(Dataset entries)
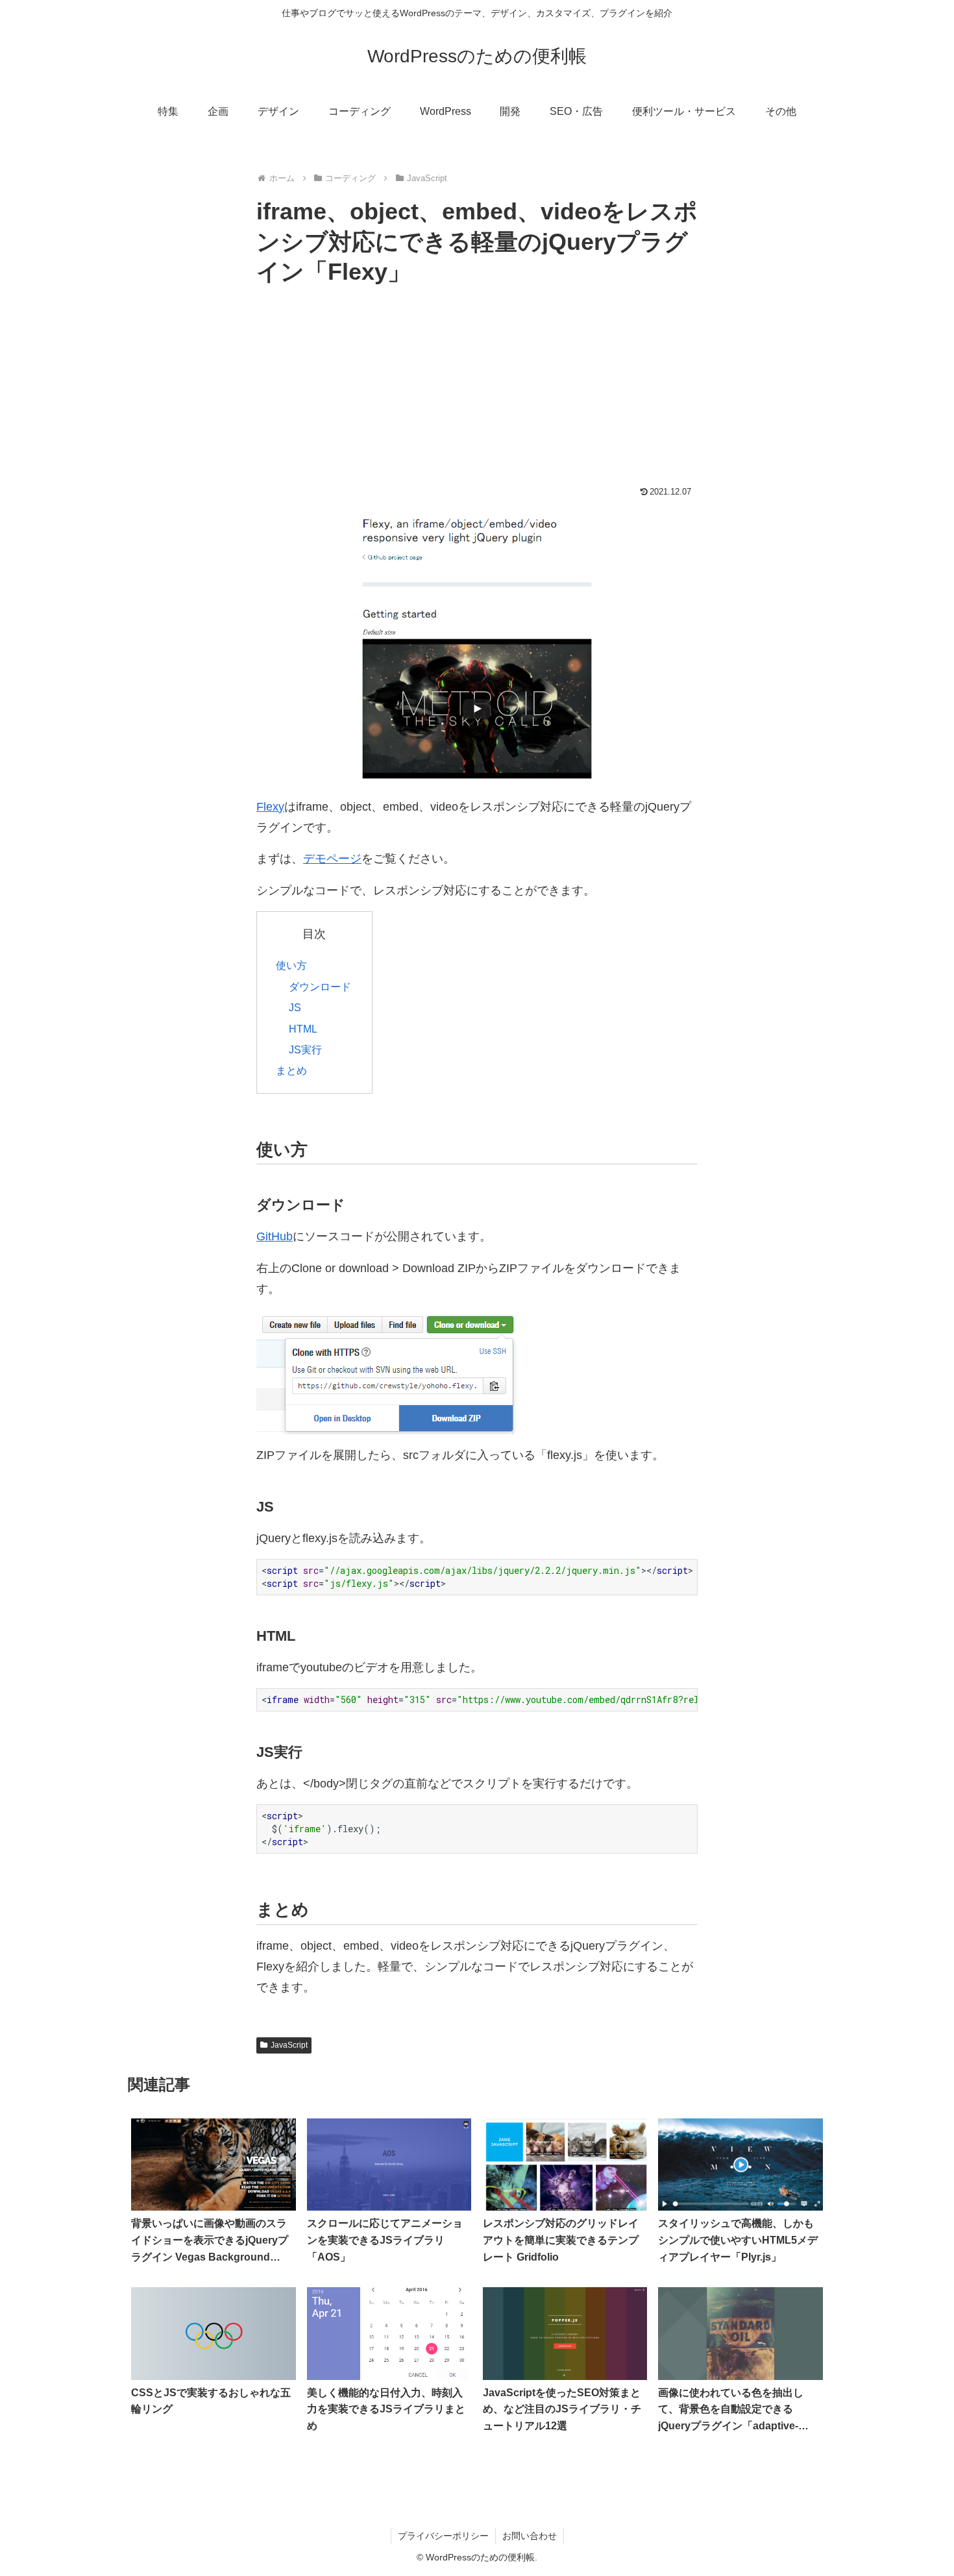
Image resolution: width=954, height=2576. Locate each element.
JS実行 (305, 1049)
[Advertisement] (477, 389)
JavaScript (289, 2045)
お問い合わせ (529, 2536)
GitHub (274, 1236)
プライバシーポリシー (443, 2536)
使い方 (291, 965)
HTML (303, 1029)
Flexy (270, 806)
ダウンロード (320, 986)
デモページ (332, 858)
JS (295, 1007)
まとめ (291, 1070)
==
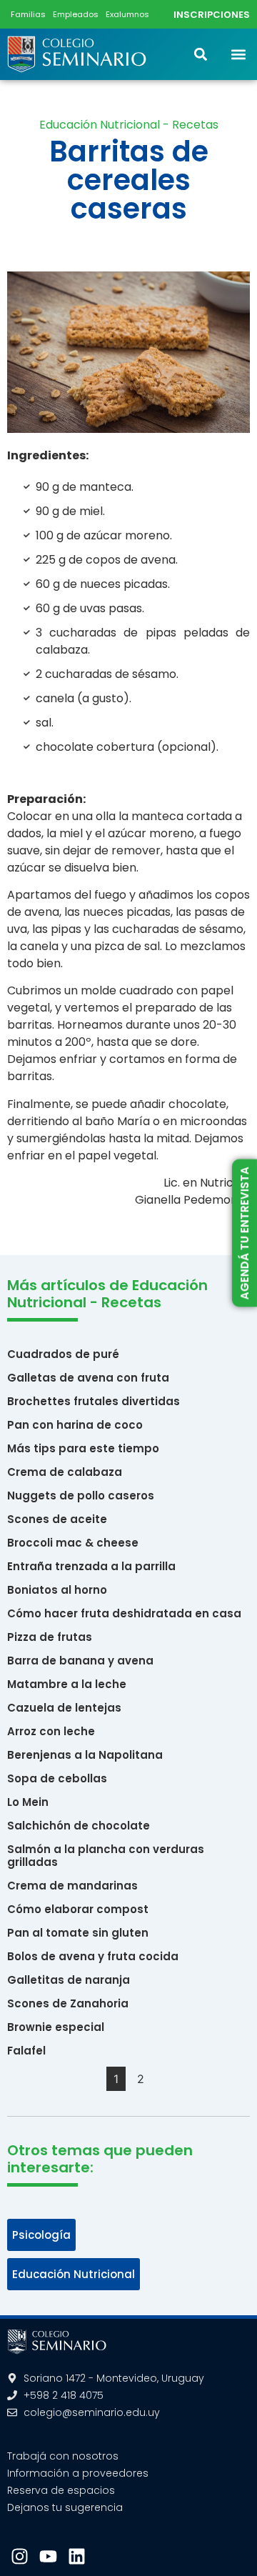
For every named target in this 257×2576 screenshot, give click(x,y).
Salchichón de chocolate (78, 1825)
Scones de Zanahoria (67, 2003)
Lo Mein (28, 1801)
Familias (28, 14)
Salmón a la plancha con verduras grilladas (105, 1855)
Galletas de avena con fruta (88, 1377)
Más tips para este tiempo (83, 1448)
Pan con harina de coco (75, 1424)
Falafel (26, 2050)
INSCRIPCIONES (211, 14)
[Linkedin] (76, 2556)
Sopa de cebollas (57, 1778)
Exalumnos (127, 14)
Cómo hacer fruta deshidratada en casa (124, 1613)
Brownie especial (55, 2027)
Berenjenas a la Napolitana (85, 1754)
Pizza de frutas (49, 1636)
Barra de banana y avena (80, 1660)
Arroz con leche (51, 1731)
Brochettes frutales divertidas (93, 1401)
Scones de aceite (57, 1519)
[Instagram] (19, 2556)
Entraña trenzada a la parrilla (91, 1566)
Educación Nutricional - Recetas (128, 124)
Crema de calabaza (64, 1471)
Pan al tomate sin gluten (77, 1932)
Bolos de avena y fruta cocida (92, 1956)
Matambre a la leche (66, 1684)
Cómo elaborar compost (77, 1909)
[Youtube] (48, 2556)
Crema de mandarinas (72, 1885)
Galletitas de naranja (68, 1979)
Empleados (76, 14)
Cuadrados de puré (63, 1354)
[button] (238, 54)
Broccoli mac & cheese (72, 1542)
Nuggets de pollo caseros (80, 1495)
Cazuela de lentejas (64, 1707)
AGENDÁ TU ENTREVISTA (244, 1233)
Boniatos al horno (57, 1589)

EXERCISE GOAL.
Set down again, word for word, the stretch of records from the line with "Image resolution: width=954, height=2576." to the line with "まとめ (291, 1070)", both of those lines included.

COMPLETED TASK.
Image resolution: width=954, height=2576. Locate each element.
JS実行 (305, 1049)
[Advertisement] (477, 389)
JavaScript (289, 2045)
お問い合わせ (529, 2536)
GitHub (274, 1236)
プライバシーポリシー (443, 2536)
使い方 (291, 965)
HTML (303, 1029)
Flexy (270, 806)
ダウンロード (320, 986)
デモページ (332, 858)
JS (295, 1007)
まとめ (291, 1070)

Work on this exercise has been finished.